Look through the entries below and extract exactly the lines from the one containing "This screenshot has height=1273, width=2048." through the one containing "2420x1512 pixels.", ends included.

BEGIN

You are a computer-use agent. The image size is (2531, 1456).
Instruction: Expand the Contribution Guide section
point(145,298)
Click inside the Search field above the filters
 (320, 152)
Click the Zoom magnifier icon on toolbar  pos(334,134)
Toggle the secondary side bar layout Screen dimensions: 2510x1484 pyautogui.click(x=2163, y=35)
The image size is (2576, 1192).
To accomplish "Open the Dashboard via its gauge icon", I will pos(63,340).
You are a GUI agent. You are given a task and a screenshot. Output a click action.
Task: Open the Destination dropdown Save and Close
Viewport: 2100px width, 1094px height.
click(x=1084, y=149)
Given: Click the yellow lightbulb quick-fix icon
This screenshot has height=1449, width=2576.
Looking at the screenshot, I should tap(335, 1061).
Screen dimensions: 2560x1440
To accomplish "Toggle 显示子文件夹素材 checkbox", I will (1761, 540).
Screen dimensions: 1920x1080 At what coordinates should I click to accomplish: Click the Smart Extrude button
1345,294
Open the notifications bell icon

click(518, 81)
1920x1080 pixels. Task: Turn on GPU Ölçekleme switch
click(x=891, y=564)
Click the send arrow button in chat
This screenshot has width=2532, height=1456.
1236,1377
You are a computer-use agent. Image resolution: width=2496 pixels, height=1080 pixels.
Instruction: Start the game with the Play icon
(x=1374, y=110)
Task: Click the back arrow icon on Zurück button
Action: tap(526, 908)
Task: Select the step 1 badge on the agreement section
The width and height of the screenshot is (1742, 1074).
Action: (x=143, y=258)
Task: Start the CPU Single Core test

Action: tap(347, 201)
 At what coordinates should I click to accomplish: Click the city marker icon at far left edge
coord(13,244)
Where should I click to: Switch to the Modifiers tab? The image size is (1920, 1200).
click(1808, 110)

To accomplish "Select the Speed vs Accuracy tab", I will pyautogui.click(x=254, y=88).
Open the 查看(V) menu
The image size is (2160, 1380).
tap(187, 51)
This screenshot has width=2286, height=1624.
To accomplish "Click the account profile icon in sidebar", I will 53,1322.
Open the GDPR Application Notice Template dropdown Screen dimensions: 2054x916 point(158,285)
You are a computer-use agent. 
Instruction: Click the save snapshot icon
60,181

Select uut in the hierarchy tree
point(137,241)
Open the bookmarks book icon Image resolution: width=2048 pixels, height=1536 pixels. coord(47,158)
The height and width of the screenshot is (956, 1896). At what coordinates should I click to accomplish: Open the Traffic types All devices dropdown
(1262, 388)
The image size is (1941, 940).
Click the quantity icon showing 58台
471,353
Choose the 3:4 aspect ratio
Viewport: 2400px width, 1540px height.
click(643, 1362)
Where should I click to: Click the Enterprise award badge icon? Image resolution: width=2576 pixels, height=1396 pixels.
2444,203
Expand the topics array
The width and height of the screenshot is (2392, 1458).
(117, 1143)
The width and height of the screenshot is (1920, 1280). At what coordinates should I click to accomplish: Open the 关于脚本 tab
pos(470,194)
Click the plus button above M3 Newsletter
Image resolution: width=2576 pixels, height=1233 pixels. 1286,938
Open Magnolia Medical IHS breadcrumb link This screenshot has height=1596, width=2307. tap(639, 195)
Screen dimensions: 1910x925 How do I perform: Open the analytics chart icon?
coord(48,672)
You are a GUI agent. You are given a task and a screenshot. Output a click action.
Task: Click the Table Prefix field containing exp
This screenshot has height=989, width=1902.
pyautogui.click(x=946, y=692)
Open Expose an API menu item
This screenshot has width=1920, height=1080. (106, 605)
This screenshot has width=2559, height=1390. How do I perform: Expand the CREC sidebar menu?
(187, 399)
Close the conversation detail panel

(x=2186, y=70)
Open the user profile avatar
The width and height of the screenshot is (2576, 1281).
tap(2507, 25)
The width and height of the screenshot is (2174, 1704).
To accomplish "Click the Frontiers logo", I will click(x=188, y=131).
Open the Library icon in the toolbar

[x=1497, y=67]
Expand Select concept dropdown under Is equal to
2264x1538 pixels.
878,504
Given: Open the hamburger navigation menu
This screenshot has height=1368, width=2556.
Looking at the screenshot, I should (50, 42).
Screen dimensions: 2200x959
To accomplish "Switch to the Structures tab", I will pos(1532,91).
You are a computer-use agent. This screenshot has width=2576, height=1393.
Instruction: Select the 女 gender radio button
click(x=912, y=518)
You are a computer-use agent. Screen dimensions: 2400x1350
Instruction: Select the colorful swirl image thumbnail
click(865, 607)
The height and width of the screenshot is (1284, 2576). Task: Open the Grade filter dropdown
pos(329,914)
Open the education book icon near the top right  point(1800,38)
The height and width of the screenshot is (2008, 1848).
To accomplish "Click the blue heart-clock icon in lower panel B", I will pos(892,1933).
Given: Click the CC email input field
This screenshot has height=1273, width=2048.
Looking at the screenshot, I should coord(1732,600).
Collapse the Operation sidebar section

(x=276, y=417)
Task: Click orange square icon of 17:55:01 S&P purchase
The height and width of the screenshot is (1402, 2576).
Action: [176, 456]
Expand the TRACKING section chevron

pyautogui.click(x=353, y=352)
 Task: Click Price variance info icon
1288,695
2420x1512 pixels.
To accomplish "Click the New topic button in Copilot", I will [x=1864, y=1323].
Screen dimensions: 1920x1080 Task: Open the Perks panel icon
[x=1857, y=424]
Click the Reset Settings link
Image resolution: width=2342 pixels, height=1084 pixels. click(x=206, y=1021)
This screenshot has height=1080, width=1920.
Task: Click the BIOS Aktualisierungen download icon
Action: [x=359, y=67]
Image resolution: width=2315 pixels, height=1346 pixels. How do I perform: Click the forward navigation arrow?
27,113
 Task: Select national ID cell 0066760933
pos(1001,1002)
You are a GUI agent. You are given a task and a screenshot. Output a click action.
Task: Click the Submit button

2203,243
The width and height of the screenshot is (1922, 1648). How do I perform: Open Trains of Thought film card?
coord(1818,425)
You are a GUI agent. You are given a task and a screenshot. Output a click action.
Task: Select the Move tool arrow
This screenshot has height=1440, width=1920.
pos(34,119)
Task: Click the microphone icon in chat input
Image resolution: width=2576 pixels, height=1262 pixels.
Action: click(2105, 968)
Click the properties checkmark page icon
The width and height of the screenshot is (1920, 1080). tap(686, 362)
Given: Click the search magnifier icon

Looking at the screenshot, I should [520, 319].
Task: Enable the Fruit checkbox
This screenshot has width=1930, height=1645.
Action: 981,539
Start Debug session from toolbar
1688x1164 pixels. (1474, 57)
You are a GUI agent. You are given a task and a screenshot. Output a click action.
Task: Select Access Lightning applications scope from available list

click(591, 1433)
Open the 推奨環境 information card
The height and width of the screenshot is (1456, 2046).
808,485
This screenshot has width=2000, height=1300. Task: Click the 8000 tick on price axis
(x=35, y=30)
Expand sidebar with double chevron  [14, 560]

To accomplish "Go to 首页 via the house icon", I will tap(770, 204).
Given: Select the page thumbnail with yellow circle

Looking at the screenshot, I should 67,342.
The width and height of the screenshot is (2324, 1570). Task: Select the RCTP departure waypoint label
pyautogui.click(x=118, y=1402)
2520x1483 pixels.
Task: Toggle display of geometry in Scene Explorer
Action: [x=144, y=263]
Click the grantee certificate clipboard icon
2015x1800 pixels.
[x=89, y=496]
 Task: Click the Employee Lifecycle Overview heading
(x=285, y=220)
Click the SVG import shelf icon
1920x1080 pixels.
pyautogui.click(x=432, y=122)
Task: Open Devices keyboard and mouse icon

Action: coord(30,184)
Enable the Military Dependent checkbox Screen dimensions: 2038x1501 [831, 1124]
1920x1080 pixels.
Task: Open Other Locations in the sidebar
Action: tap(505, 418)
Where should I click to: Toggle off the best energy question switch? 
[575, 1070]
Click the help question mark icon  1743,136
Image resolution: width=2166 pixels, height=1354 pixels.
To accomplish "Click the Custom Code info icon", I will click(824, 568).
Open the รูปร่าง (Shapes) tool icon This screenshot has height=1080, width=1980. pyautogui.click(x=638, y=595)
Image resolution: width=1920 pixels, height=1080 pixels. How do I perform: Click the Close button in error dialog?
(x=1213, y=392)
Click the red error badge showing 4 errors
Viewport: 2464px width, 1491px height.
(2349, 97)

END

▶ Response area
This screenshot has height=1273, width=2048.
Looking at the screenshot, I should coord(1732,600).
Collapse the Operation sidebar section

(x=276, y=417)
Task: Click orange square icon of 17:55:01 S&P purchase
The height and width of the screenshot is (1402, 2576).
Action: [176, 456]
Expand the TRACKING section chevron

pyautogui.click(x=353, y=352)
 Task: Click Price variance info icon
1288,695
2420x1512 pixels.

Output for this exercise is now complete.